**Persyaratan:**
a) Dalam artikel tentang literasi dan inklusi keuangan, siapa saja yang hadir untuk menyampaikan pidato kunci atau menjadi pembicara dalam webinar tersebut?
b) Salin tanpa perubahan bagian artikel tentang literasi dan inklusi keuangan yang dibuka dengan kata-kata berisi "Hal itu mengemuka" dan ditutup dengan "Kontan, Senin (27/9/2021).".

**Penggalan Teks:**
*-*-*
Literasi dan Inklusi Keuangan Menjadi Kunci Indonesia Maju
Makin luasnya inklusi keuangan dan literasi keuangan menjadi salah satu kunci memajukan dan menyejahterakan Indonesia di masa mendatang. Namun, masih ada masalah literasi keuangan di Indonesia.
Oleh
Benediktus Krisna Yogatama
·4 menit baca
JAKARTA, KOMPAS — Perluasan literasi dan inklusi keuangan menjadi salah satu kunci untuk memajukan Indonesia pada masa mendatang. Akses pendanaan yang mudah dan murah bisa mendorong pertumbuhan ekonomi yang pada gilirannya bisa menyejahterakan rakyat.
Hal itu mengemuka dalam webinar bertajuk ”Building Neo Economy Society: Membangun Masyarakat Ekonomi Baru Menuju Indonesia Emas” yang merupakan bagian dari rangkaian acara Indonesia Financial Expo & Forum 2021 yang diselenggarakan harian Kontan, Senin (27/9/2021).
Hadir memberikan pidato kunci anggota Dewan Komisioner Otoritas Jasa Keuangan (OJK) Bidang Edukasi dan Perlindungan Konsumen, Tirta Sagara. Adapun sebagai pembicara adalah Menteri Perdagangan 2011-2014 Gita Wirjawan, Presiden Direktur PT Bank Mandiri (Persero) Tbk Darmawan Junaidi, dan Chief Executive Officer PT Bukalapak.com Rachmat Kaimuddin.
Tirta menjelaskan, seperti yang tercantum dalam dokumen Visi Indonesia 2045 untuk menjadi negara yang maju, berdaulat, adil, dan makmur, salah satu upaya yang bisa dilakukan industri jasa keuangan adalah memperluas inklusi keuangan. ”Akses keuangan, akses pendanaan, itu harus menjangkau semuanya tanpa pengecualian dan ditopang dengan pemahaman yang kuat tentang lembaga jasa keuangan,” ujarnya.
Mengutip Survei Nasional Literasi dan Inklusi Keuangan 2019 yang dirilis OJK pada Desember 2020, indeks literasi keuangan mencapai 38,03 persen dan indeks inklusi keuangan mencapai 76,19 persen. Survei dilakukan terhadap 12.773 responden berbagai usia dan jenis kelamin di 67 kabupaten/kota yang tersebar di 34 provinsi.
*-*-*
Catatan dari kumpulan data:
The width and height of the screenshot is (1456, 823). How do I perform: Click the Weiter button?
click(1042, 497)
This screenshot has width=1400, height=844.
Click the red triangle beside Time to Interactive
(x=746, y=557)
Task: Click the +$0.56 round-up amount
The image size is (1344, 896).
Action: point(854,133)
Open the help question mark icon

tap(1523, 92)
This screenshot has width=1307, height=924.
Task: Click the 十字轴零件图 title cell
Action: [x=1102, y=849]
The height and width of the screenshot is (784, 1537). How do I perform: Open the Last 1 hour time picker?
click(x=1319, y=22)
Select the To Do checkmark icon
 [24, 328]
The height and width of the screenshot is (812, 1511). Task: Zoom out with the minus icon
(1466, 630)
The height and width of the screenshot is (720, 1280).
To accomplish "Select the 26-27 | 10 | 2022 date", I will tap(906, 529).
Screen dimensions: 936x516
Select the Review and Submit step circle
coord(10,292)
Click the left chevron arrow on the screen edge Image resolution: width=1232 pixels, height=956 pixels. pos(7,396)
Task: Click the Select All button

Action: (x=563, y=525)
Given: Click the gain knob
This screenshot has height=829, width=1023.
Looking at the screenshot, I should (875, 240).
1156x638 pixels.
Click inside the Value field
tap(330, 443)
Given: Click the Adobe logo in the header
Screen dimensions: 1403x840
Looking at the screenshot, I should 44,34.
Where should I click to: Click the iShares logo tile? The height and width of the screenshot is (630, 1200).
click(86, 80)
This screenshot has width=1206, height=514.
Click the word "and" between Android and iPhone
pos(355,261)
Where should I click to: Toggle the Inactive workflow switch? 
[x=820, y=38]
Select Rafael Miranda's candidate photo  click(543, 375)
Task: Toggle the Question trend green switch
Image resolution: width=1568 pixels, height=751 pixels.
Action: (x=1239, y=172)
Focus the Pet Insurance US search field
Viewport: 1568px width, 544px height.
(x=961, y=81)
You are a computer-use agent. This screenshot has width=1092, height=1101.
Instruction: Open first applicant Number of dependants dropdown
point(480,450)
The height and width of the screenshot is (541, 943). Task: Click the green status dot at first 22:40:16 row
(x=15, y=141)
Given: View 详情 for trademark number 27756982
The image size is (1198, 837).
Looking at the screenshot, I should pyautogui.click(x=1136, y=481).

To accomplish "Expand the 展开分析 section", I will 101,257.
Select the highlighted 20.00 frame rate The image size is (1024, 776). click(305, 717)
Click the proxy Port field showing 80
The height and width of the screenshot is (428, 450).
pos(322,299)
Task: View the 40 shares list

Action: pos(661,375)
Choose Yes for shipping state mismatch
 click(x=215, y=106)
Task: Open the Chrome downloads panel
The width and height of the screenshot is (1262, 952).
*-*-*
**Hasil Tugas:**
a) Tirta Sagara (pidato kunci), Gita Wirjawan, Darmawan Junaidi, dan Rachmat Kaimuddin.

b)
Hal itu mengemuka dalam webinar bertajuk ”Building Neo Economy Society: Membangun Masyarakat Ekonomi Baru Menuju Indonesia Emas” yang merupakan bagian dari rangkaian acara Indonesia Financial Expo & Forum 2021 yang diselenggarakan harian Kontan, Senin (27/9/2021).